# Naughty Ears



## GoldenSail (Dec 30, 2008)

My instructor told me the other day she can tell when Scout is not going to listen because she gets this characteristic ear carriage--known as naughty ears, lol. I have never noticed it. But I guess when she is about to make an incorrect or naughty choice and knows it, she has that 'look.' Anyone else's dog do that?


----------



## RedDogs (Jan 30, 2010)

We call it "sad ears"... conflicted dog. Some days if he has sad ears when I get him out, I crate him and wait until it's our turn again before working. I don't want to let him be conflicted and I don't want to risk the errors he might make at that point.


----------



## GinnyinPA (Oct 31, 2010)

What do they look like? Photo?


----------



## hotel4dogs (Sep 29, 2008)

I need a picture of this, LOL


----------



## GoldenSail (Dec 30, 2008)

Ok, I will have to get one. Shouldn't be too hard, lol. It is something I never noticed before, although it should not surprise me. Scout has these moments where she has been trained to do something, but she wants to do something else and will try to see if she can get away with it.


----------



## AmberSunrise (Apr 1, 2009)

LOL - each one of my dogs (past & present) have a look when they will be 'choosing' not to listen

King - his tail went straight & up while his ears went forward
Rowdy - his left ear went kind of up & back
Casey - his head goes down and his ears kind of fold down the middle; almost like he's closing them against hearing me
Faelan - kind of skips and tosses his head 
Towhee - turns her head away and flicks an ears like I'm an annoying insect


----------



## Mavrk (Mar 11, 2011)

Rocket (our mix breed) does the opposite. We know he is going to listen because his ears lay differently.


----------



## Oaklys Dad (Dec 28, 2005)

Interesting...


----------

####################

Given request A -> In the naughty ears thread, what does RedDogs do on days when the dog has sad ears at the time he is brought out?
Given request B -> Summarize the naughty ears thread in two sentences.
Given request C -> Translate this sentence from the naughty ears thread into Spanish: "I don't want to let him be conflicted and I don't want to risk the errors he might make at that point."
The lines that come after the naughty ears thread are separate material.

Source excerpt ->
####################

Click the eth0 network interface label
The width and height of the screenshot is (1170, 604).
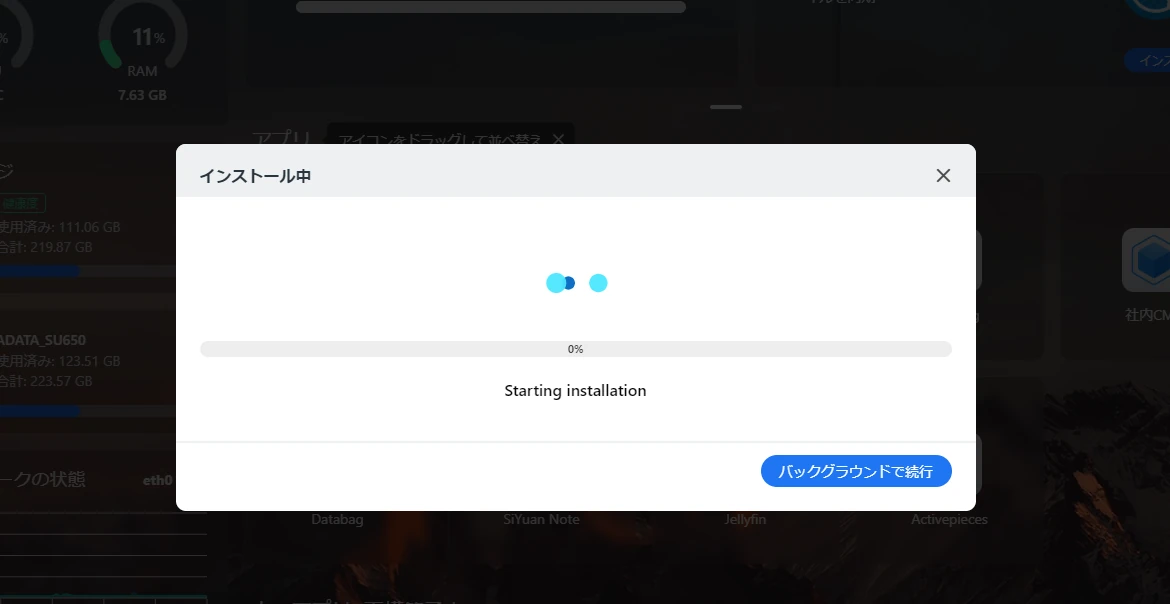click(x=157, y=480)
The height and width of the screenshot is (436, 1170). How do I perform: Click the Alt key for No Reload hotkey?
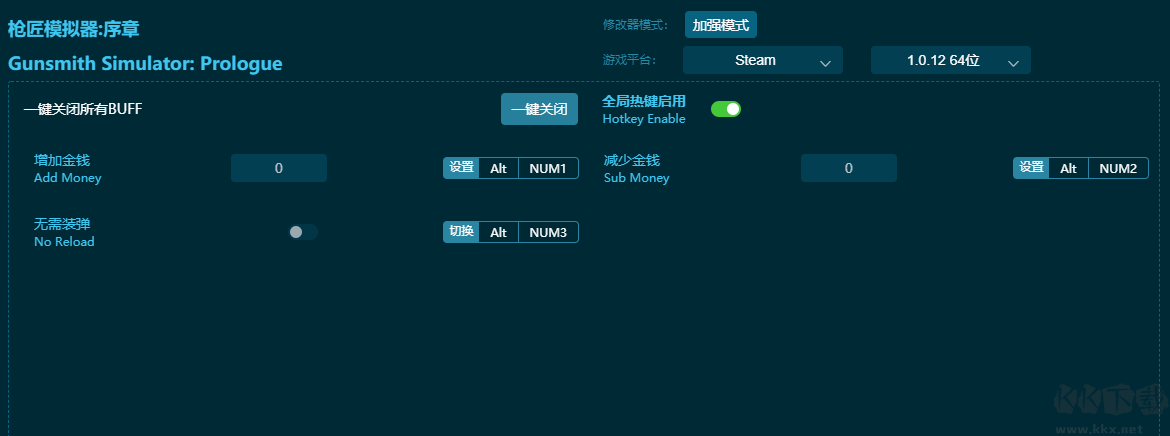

####################

Exercise result A -> RedDogs crates him and waits until their turn comes again before working.

Exercise result B -> One member's instructor can tell when the dog Scout is not going to listen from a characteristic ear carriage known as naughty ears, and other members asked for a photo of it. Others described similar signs in their own dogs, such as sad ears in a conflicted dog and particular ear, tail, and head movements, while one said their dog's ears show when he is going to listen.

Exercise result C -> No quiero dejar que esté en conflicto y no quiero arriesgarme a los errores que podría cometer en ese momento.